Development of aortic aneurysm/dilatation during the followup of patients with giant cell arteritis: A cross-sectional screening of fifty-four prospectively followed patients

Authors


  • Presented in part at the 69th Annual Scientific Meeting of the American College of Rheumatology, San Diego, CA, November 2005, the 13th International Vasculitis and ANCA Workshop, Cancun, Mexico, April 2007, and the Annual European Congress of Rheumatology of the European League Against Rheumatism, Barcelona, Spain, June 2007.

Abstract

Objective

Giant cell arteritis (GCA) may involve the aorta. Retrospective studies have demonstrated a higher prevalence of aortic aneurysm among patients with GCA compared with the general population. We investigated the prevalence of aortic aneurysm in a cohort of patients with biopsy-proven GCA using a defined protocol and assessed whether persisting low-grade disease activity is associated with higher risk of developing aortic aneurysm.

Methods

Fifty-four patients with GCA (14 men and 40 women) were cross-sectionally evaluated after a median followup of 5.4 years (range 4.0–10.5 years).
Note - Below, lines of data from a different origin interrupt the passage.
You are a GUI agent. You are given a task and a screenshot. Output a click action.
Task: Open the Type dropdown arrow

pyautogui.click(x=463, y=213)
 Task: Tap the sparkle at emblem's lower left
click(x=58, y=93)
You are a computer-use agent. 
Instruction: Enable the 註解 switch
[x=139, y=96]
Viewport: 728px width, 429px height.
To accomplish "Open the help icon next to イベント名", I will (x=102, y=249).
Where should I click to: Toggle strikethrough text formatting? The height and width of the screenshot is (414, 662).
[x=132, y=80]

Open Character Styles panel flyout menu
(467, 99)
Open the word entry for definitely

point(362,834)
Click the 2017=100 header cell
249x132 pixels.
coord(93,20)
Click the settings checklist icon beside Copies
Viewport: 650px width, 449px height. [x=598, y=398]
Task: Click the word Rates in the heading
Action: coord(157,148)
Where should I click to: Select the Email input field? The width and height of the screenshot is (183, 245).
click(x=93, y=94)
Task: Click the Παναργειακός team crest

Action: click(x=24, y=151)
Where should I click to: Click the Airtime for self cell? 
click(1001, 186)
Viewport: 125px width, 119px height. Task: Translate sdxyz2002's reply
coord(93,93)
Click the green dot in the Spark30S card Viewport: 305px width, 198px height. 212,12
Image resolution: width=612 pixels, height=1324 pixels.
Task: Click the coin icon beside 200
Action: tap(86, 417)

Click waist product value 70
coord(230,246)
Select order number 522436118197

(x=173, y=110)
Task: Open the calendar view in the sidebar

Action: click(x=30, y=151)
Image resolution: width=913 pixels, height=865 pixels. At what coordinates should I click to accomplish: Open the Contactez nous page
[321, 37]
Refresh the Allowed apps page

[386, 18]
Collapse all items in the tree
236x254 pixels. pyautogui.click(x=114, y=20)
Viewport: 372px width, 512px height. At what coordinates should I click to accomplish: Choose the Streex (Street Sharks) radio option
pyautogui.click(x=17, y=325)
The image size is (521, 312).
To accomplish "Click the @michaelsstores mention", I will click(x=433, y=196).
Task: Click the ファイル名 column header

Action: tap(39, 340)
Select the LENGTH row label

The screening protocol included a chest radiograph, abdominal ultrasonography scan, and computed tomography scan when aortic aneurysm was suspected or changes with respect to the baseline chest radiograph were observed. Clinical and laboratory data, corticosteroid requirements, and relapses were prospectively recorded.

Results

Twelve patients (22.2%) had significant aortic structural damage (aneurysm/dilatation), 5 of them candidates for surgical repair. Aortic aneurysm/dilatation was more frequent among men (50%) than women (12.5%; relative risk 3.5, 95% confidence interval 1.53–8.01, P = 0.007). At the time of screening, patients with aneurysm/dilatation had lower serum acute-phase reactants, lower relapse rate, and needed shorter periods to withdraw prednisone than patients without aortic structural damage.

Conclusion

There is a substantial risk of developing aortic aneurysm/dilatation among patients with GCA. Our data do not support that aneurysm formation mainly results from persistent detectable disease activity. Additional factors including characteristics of the initial injury or the target tissue may also determine susceptibility to aortic aneurysm/dilatation.